▸ Direction:
Print the data below word for word, leaving out all of the pictures.

Word and element location data:
────────────────────────────────────────
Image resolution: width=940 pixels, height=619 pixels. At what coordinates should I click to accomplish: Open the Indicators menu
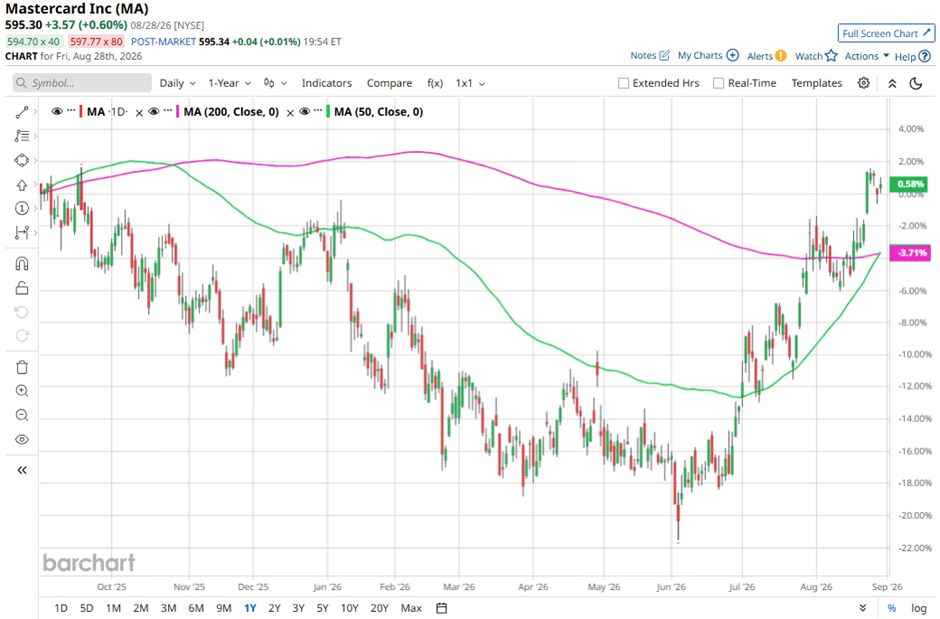coord(327,83)
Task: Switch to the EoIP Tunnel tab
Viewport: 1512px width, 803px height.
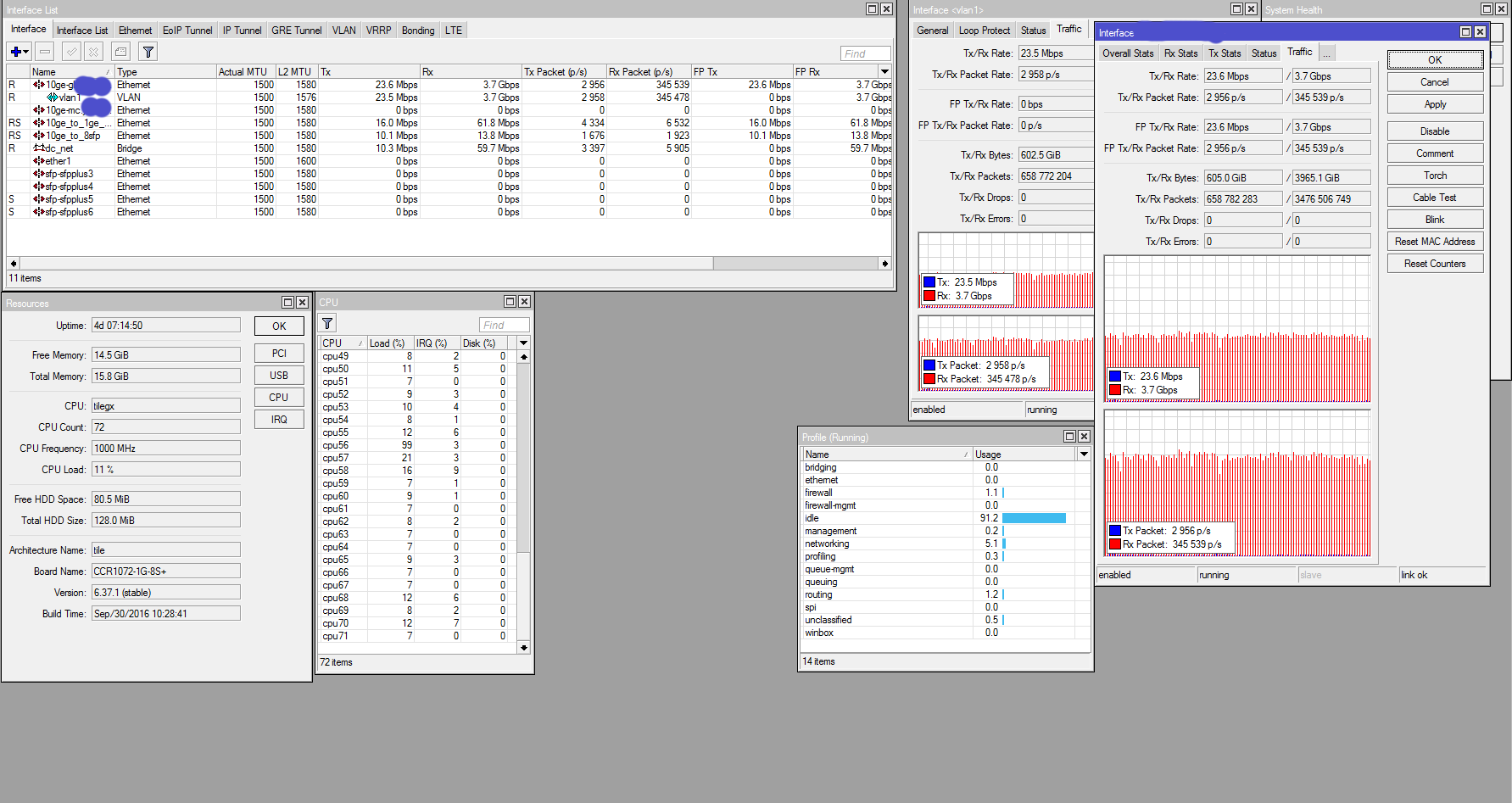Action: click(187, 31)
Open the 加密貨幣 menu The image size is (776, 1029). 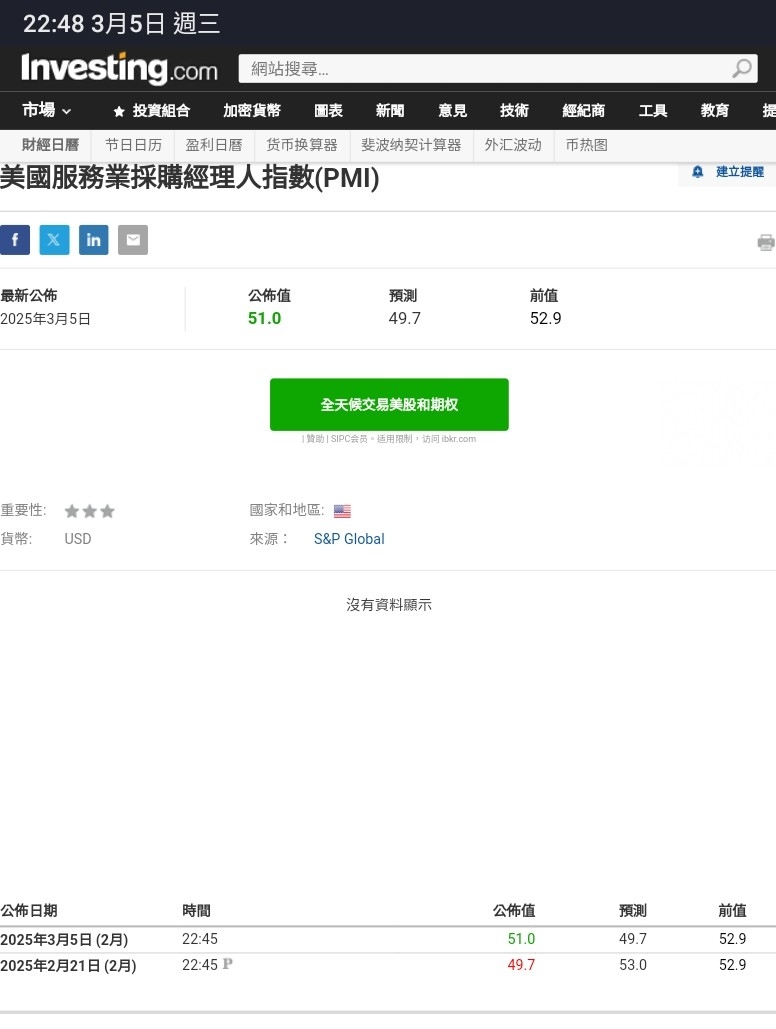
────────────────────────────────────────
▸ Solved problem:
Image resolution: width=940 pixels, height=619 pixels. At what coordinates should I click to accomplish: Open the Indicators menu
coord(327,83)
Task: Switch to the EoIP Tunnel tab
Viewport: 1512px width, 803px height.
Action: click(187, 31)
Open the 加密貨幣 menu The image size is (776, 1029). 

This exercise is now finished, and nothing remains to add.